The second area is investment management. Some clients build their own analytics and tools to identify and manage climate risks in their portfolios and to measure alignment with different decarbonisation and policy scenarios. Our data can feed into a wide range of analyses useful for designing scenario-based investment strategies.
Third, financial institutions use it in engagement with clients. Asset Impact data can be used to assess companies’ transition plans and monitor what they do on the ground. Some financial institutions are integrating Asset Impact data into their due diligence processes, to screen potential new clients and hold existing ones accountable. Others are using it to develop and market new climate-aligned financial products.
What is the future of climate data in the investment industry?
Users of climate-related data are getting more sophisticated, and the demand for high-quality data is increasing. Investors and banks need visibility on the climate risks and opportunities in their portfolios.
There’s been a focus on target-setting, which points you in the right direction but doesn’t show what is really happening. Increasingly, financial institutions and regulators want to see more accurate information about how emissions are changing in practice.

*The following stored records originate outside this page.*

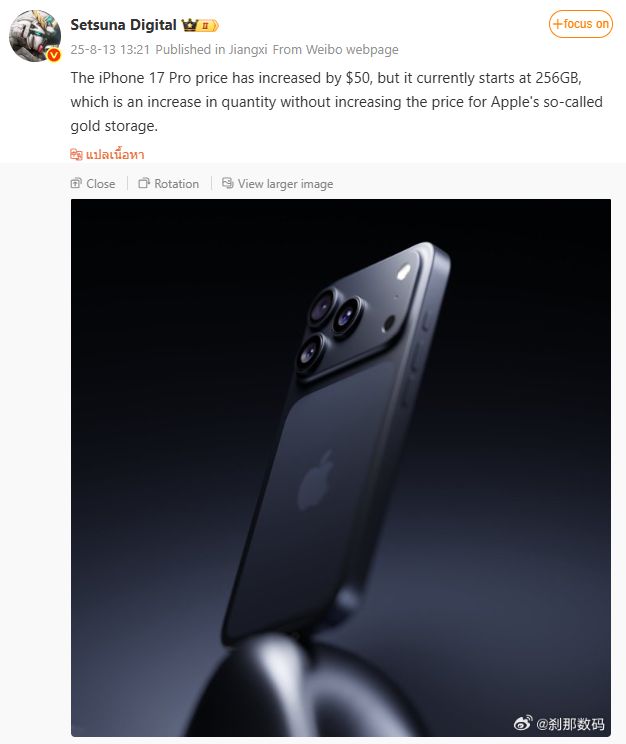Click the orange verified badge on avatar
Viewport: 626px width, 744px height.
[x=54, y=55]
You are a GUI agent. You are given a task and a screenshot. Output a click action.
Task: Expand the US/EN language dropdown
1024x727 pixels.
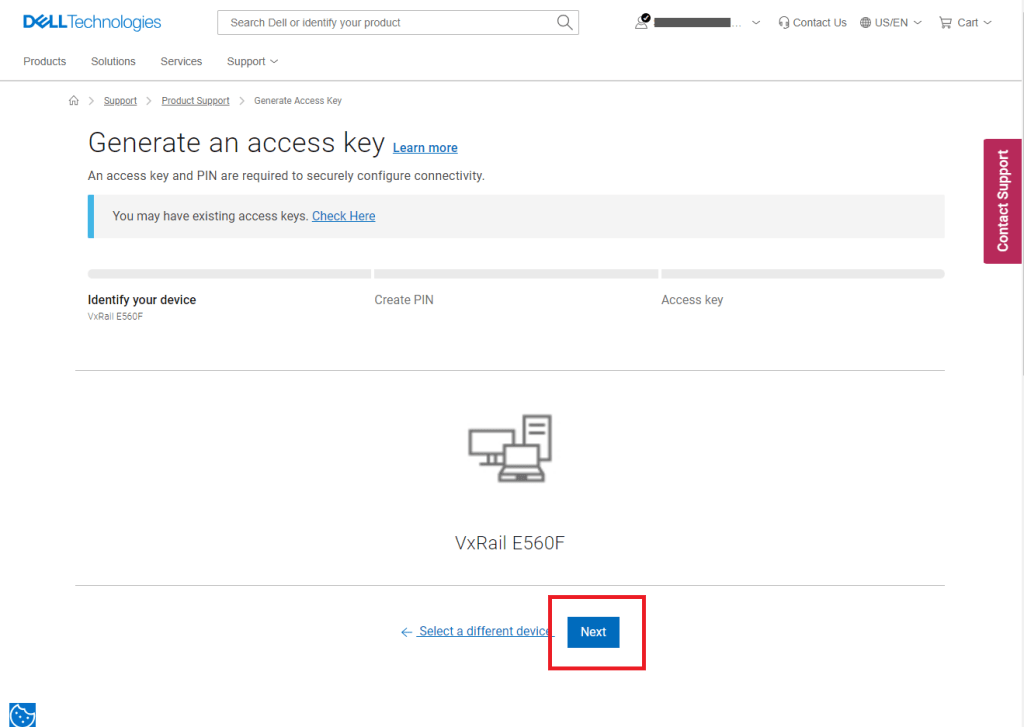click(x=917, y=22)
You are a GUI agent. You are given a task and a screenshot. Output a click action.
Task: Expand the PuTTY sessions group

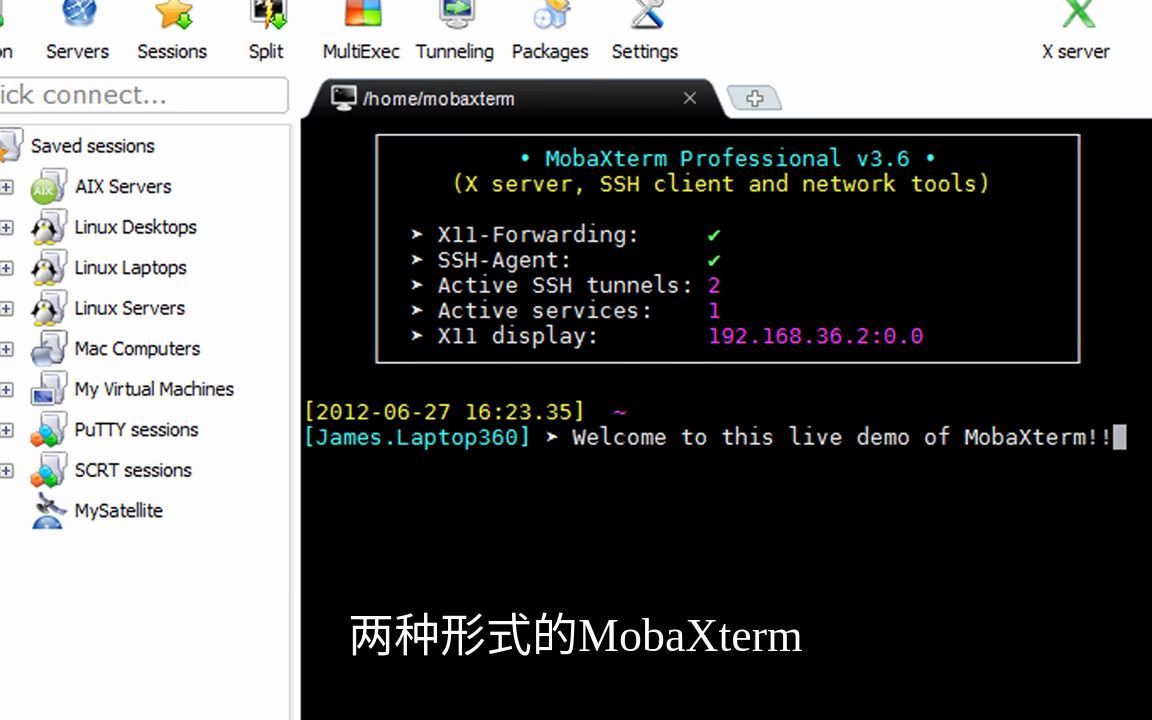[x=8, y=430]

Remember: reducing portfolio emissions through divestment doesn’t necessarily translate into lower emissions, because it just transfers ownership to someone else – for whom climate might be less important. Asset-based data can help financial institutions understand these dynamics by following exactly what happens on the ground, and when decarbonisation efforts result in tangible change.
In an ideal world, all company disclosures would be at the asset level, creating a common repository of basic information on asset locations and owners. Then, the industry could focus its energy not on collecting and normalising data, but on developing indicators or analysis on top of it. We think the push for transparency, comparability, and tracking of real-world impact will only keep increasing.